So I finally got around to making the aubergine recipe from My New Roots! And to stick with the Mediterranean theme, I made patatas bravas (spanish) with a smoked paprika sauce from the newest issue of Bon Ap, and a no-greens greek salad with shaved lemon and feta cheese. Even though there’s no meat in this meal, we literally fell into a food coma and watched all two hours of Sleepless in Seattle, unusual for a busy Sunday night. Definitely try these aubergines; I was very impressed by the paprika sauce for the potatoes too (which reminded me a little of hungarian goulash). I adapted both recipes a little bit, and here are some step-by-step photos.
Baked Turkish Aubergines
also Aubergines n’ Greens taken from MNR (Serves 2)
1 large eggplant
2 tbsp extra virgin olive oil
Crushed red pepper
Toasted sesame seeds
Preheat the oven to 400F. Halve the eggplant lengthwise and score at an angle to make cross-hatch pattern. Drizzle olive oil on each half and sprinkle with salt.
Place on baking sheet and bake in oven 35 minutes, until very tender. Take out and set oven to broiler. Crumble a generous amount of feta on eggplant halves and place in oven for another 2-3 minutes until cheese starts to melt (but keep a close eye on it!). After taking it out of the oven, drizzle a couple tsp of honey on each half (or more if you like), sprinkle some toasted sesame seeds and chili flakes, and top with fresh mint and pepper.

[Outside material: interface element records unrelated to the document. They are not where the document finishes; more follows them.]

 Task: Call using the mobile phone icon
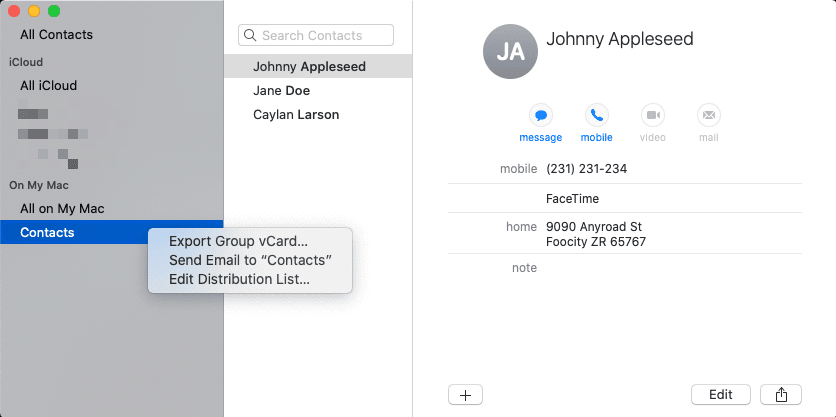597,115
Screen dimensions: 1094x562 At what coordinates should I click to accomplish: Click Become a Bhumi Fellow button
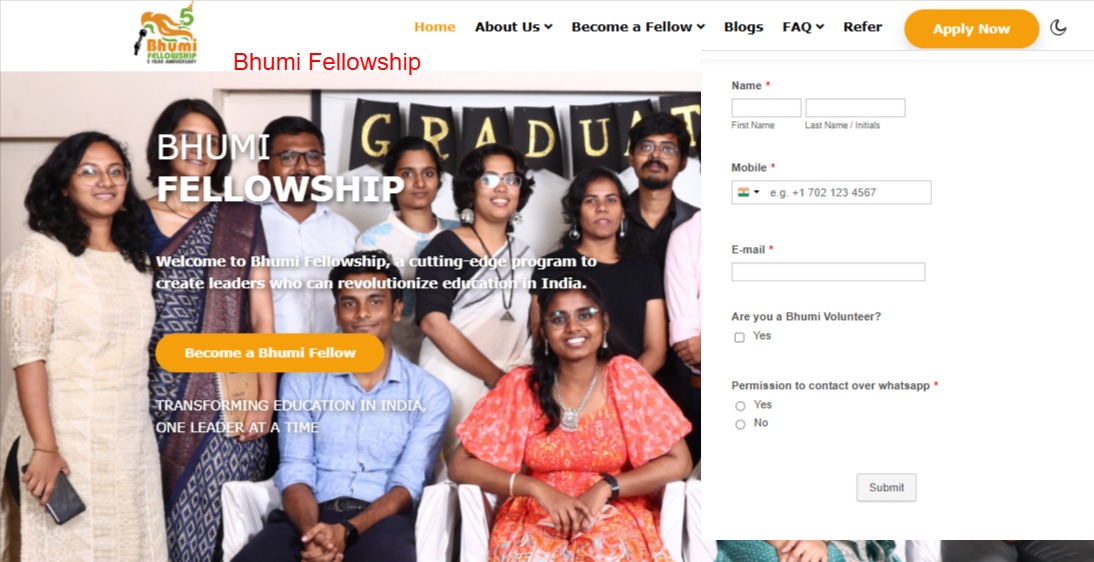coord(269,353)
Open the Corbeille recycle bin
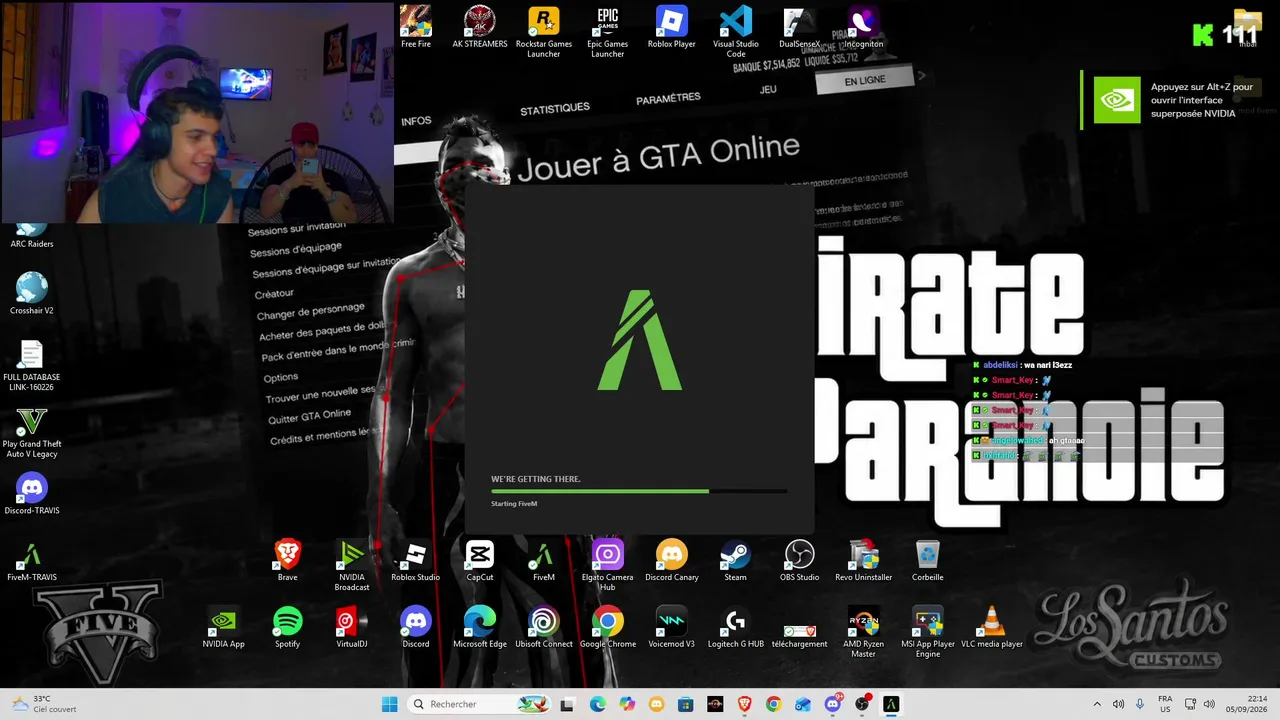1280x720 pixels. tap(927, 561)
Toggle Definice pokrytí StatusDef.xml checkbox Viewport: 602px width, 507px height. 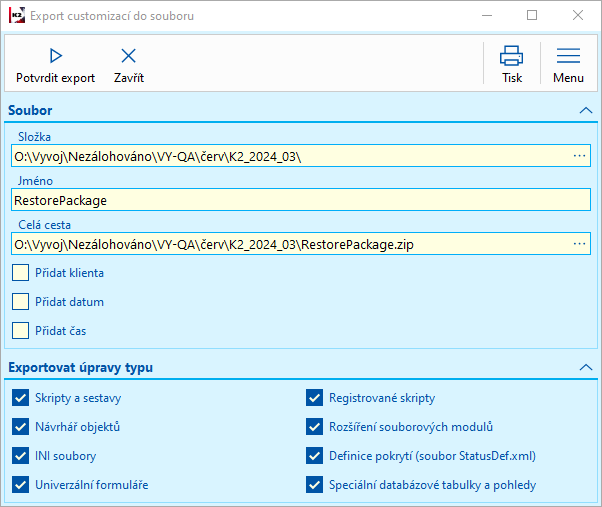coord(315,456)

These lovely ladies are great as a side dish or main, just scoop out the insides. They are meaty, spicy and ever-so-sweet! I opted out of the sesame tahini the other recipe calls for, but I dont think it missed it at all— you could really taste the eggplant this way. Next time ill try these with goat cheese and caramelized onions for a bit of variety… because they are too good not to make again!
Patatas Bravas (a traditional Spanish tapa dish)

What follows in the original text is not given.